In United States v. Neal , 577 F. App'x 434, 447 (6th Cir. 2014), the Sixth Circuit determined that a search warrant did not provide a substantial basis for a magistrate's probable cause determination because the cooperating source could not be confirmed as reliable and the police were only able to corroborate non-incriminating facts. Still, the Court found good faith, noting that there was no evidence that the affiant knowingly included false statements, there was no showing that the magistrate abandoned his role as a neutral magistrate, and the document was not "bare bones." Id. at 447–49.

Dataset excerpts
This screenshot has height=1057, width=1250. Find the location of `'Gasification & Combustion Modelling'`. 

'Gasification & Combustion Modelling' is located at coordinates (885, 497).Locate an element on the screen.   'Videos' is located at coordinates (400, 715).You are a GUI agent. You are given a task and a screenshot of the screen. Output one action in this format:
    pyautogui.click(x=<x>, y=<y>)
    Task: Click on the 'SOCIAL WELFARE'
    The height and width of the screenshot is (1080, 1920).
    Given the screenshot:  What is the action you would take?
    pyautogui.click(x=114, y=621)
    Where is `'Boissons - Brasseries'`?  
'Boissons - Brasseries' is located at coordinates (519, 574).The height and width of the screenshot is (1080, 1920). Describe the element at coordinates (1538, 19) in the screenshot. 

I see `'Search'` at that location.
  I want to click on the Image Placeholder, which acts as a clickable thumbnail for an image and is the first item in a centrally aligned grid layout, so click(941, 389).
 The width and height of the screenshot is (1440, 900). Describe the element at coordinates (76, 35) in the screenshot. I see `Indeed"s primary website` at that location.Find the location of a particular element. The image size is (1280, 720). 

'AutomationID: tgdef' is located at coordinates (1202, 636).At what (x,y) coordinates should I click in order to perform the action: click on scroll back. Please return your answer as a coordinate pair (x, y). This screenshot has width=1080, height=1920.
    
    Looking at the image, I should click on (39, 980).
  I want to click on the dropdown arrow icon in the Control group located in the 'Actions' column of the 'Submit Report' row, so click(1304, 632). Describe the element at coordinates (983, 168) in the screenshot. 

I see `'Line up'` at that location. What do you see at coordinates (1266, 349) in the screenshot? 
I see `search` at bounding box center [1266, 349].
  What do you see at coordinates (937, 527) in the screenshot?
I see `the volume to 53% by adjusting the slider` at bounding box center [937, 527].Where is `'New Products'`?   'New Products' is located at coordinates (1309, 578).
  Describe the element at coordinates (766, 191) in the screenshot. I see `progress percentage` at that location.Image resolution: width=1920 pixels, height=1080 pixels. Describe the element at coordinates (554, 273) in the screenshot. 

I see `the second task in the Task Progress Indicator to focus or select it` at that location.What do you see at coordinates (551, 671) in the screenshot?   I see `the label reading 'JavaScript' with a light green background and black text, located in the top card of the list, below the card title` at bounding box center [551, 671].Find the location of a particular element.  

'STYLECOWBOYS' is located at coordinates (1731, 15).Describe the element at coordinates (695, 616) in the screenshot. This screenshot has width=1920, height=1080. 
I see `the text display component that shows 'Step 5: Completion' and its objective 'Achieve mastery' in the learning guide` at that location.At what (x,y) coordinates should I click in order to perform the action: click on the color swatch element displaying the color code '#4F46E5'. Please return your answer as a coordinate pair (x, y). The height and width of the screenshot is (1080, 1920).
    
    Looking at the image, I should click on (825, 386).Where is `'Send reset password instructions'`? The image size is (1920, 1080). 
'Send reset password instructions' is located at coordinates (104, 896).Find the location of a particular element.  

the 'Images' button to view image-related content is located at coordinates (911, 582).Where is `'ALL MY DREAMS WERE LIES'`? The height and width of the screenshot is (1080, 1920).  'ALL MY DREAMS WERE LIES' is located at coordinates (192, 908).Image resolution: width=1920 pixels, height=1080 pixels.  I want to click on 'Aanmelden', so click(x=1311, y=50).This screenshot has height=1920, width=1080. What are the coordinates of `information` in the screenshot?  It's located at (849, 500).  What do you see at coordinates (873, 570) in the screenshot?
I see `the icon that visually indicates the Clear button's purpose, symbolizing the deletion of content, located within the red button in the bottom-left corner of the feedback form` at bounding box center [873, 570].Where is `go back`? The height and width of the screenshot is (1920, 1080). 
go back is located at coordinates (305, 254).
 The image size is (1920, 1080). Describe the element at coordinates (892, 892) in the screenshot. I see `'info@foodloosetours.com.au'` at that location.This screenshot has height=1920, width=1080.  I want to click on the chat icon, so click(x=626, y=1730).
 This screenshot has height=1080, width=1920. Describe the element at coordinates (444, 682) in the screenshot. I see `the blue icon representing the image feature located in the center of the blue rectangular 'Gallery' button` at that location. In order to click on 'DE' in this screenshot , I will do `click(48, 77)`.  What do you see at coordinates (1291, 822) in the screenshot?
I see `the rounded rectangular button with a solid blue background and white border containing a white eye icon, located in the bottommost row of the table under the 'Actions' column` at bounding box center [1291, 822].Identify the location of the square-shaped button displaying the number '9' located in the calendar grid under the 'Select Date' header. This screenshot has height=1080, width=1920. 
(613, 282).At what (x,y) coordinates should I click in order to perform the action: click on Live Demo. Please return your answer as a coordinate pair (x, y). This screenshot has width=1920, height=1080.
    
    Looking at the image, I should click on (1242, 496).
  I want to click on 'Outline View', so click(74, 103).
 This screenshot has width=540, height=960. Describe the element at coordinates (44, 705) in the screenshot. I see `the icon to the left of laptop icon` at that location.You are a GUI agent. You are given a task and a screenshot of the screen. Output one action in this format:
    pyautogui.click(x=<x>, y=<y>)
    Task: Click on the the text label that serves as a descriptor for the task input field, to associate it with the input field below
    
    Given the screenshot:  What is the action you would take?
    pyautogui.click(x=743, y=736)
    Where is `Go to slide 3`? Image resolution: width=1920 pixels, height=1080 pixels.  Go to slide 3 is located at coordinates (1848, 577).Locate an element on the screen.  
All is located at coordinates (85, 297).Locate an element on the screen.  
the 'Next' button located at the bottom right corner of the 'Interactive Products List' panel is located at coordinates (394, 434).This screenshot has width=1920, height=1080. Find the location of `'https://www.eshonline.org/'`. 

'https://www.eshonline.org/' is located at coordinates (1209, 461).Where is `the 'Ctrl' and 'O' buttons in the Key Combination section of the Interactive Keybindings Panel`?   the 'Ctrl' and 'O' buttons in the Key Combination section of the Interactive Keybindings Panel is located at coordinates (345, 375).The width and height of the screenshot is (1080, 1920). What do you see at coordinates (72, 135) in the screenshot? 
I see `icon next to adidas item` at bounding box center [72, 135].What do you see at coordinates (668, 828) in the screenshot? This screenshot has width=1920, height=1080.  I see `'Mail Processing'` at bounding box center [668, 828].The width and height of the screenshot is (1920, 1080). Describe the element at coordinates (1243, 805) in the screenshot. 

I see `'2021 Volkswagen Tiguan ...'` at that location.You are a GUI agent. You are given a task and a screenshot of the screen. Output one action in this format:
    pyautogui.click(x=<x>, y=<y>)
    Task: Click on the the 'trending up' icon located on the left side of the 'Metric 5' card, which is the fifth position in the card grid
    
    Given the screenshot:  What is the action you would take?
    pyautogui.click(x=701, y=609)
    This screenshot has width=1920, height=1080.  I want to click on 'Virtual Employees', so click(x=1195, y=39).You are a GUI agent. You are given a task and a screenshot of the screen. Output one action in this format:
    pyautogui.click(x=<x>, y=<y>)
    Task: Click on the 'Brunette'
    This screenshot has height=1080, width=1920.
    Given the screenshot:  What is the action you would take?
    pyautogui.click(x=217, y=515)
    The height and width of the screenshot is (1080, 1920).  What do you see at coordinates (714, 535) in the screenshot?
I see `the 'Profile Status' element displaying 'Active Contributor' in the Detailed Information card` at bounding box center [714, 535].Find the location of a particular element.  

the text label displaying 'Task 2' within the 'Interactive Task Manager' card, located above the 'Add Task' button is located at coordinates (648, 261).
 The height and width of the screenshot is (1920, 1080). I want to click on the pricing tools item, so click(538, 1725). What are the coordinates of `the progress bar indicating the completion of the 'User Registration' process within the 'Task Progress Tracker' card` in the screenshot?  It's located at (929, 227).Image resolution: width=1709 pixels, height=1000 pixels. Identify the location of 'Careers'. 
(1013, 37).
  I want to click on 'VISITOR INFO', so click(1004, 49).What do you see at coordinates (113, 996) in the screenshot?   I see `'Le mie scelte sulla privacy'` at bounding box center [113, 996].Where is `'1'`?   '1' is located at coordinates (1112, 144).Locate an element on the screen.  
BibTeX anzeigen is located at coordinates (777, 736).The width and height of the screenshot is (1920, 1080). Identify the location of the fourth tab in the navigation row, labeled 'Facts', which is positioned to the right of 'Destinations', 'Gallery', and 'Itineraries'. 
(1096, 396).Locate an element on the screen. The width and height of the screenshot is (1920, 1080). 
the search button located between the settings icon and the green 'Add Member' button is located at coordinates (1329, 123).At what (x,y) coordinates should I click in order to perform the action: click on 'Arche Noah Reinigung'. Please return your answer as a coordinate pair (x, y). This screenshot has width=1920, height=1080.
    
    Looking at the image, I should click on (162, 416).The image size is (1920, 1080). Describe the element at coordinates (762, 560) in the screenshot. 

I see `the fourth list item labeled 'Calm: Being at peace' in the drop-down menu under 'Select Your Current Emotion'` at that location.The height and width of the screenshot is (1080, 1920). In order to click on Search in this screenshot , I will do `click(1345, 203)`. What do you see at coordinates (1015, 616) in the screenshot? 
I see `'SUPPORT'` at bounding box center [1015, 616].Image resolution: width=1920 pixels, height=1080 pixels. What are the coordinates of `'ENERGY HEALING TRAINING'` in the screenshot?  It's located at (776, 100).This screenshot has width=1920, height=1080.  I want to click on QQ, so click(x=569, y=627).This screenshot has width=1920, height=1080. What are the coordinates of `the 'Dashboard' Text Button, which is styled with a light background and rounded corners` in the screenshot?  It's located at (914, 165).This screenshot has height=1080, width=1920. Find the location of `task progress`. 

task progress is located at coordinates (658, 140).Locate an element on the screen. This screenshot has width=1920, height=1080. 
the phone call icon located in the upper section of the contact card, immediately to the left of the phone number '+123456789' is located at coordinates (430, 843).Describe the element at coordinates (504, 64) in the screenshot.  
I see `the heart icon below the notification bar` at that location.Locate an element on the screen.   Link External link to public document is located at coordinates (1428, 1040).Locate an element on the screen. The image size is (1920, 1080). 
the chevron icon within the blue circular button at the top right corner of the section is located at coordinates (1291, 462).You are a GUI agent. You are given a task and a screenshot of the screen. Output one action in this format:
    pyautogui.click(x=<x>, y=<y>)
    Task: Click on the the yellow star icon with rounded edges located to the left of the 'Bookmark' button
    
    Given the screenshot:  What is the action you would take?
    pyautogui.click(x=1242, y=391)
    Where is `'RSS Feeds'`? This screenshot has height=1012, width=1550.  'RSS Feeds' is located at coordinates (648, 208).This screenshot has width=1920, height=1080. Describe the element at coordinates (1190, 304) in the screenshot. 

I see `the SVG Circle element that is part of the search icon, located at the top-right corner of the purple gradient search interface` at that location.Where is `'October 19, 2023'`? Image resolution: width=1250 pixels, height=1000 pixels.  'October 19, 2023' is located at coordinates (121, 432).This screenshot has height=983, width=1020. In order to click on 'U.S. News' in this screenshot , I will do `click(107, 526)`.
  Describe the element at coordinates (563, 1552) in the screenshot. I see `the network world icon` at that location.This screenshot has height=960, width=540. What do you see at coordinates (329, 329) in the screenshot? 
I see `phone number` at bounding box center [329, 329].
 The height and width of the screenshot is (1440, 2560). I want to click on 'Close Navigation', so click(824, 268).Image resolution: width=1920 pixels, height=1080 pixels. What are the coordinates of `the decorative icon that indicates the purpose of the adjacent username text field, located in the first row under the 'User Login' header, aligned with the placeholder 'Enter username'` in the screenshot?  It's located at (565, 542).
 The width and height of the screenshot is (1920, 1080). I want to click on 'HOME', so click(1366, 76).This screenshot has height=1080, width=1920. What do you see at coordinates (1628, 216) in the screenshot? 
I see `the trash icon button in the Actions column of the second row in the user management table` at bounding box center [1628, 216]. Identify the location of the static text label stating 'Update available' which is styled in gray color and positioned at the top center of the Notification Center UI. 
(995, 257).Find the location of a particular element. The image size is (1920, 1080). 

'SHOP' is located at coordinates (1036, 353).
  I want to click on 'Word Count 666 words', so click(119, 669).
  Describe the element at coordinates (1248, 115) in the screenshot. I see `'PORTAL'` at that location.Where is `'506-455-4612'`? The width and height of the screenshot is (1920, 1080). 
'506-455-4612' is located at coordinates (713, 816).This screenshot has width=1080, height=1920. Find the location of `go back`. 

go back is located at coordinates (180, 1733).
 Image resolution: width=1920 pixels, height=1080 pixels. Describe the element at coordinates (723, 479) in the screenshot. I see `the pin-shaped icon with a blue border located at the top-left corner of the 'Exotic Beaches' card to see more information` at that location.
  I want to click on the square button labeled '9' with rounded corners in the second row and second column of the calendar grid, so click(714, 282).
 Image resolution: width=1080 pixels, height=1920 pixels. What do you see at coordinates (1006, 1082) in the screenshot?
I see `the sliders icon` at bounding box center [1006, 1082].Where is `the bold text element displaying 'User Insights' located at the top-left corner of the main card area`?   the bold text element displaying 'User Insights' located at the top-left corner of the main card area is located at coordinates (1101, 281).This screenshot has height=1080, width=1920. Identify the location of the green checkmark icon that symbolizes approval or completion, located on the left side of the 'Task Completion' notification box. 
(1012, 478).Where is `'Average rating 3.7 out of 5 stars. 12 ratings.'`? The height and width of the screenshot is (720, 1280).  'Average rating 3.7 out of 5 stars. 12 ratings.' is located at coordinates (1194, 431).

About this exercise —
According to the passage on United States v. Neal, why did the Sixth Circuit find good faith even though the warrant lacked a substantial basis for probable cause? Answer in one to three sentences.

Reply —
There was no evidence that the affiant knowingly included false statements, and no showing that the magistrate abandoned his role as a neutral magistrate. The document was also not "bare bones."